▸ Given problem:
Reproduce word for word the lines running from the line with "Viewport: 1080px width, 835px" up to and including the line with "Action: point(172,376)", omitting the pictures from your answer.

Records contained in a dataset
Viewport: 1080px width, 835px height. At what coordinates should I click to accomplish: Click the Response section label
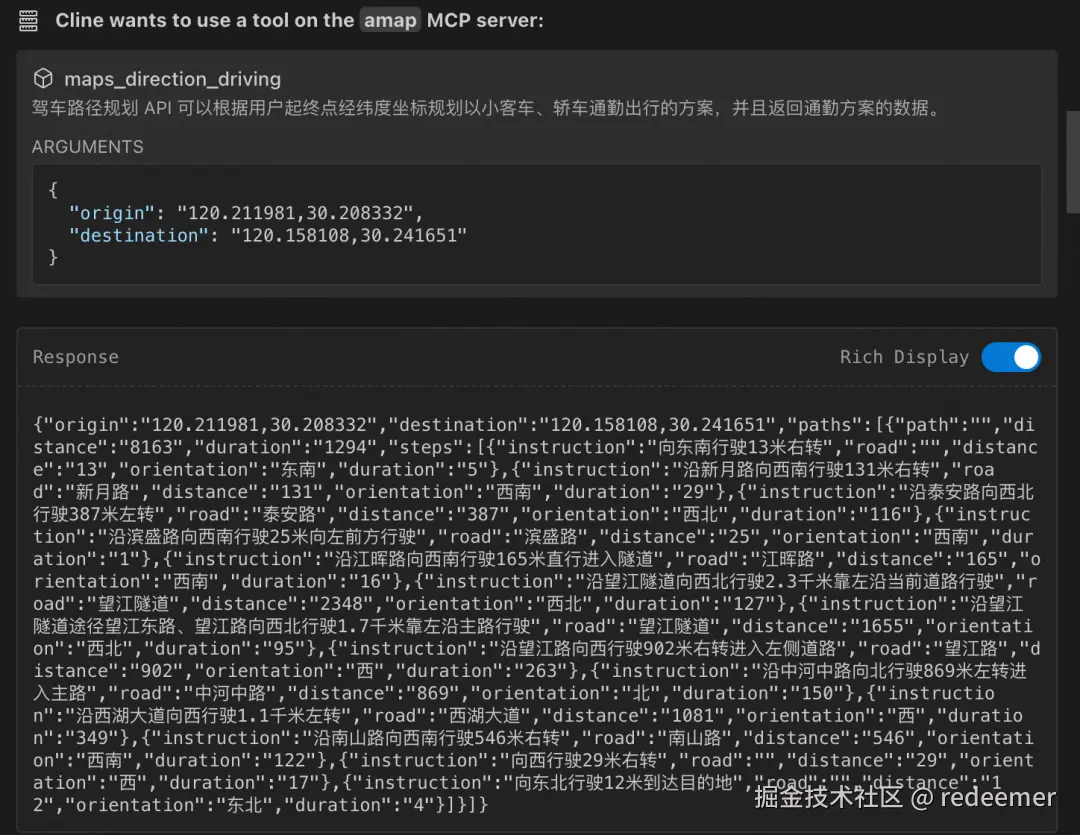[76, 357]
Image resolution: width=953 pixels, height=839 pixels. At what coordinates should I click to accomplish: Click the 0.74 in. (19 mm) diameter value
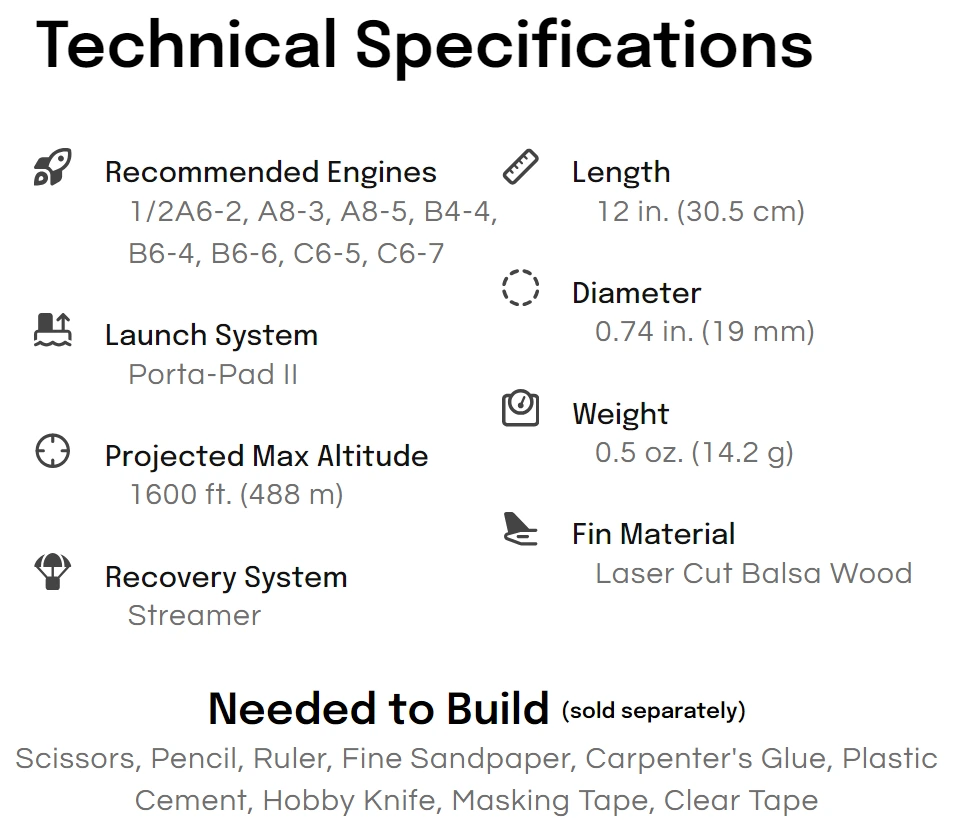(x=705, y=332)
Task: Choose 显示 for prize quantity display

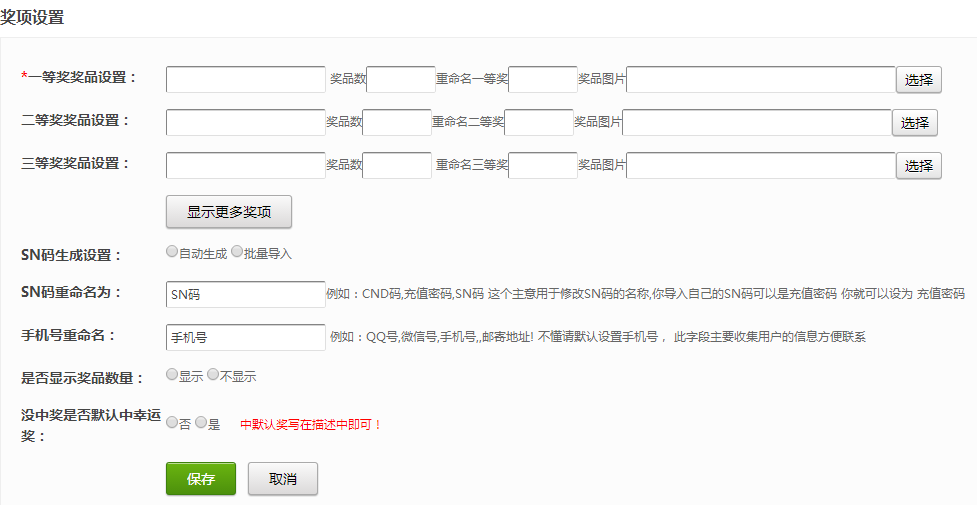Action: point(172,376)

==

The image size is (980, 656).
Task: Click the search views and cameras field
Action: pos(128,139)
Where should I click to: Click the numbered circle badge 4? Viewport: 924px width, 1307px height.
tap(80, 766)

▸ Solved exercise:
Viewport: 1080px width, 835px height. At what coordinates should I click to accomplish: Click the Response section label
[76, 357]
Image resolution: width=953 pixels, height=839 pixels. At what coordinates should I click to accomplish: Click the 0.74 in. (19 mm) diameter value
(x=705, y=332)
Task: Choose 显示 for prize quantity display

Action: point(172,376)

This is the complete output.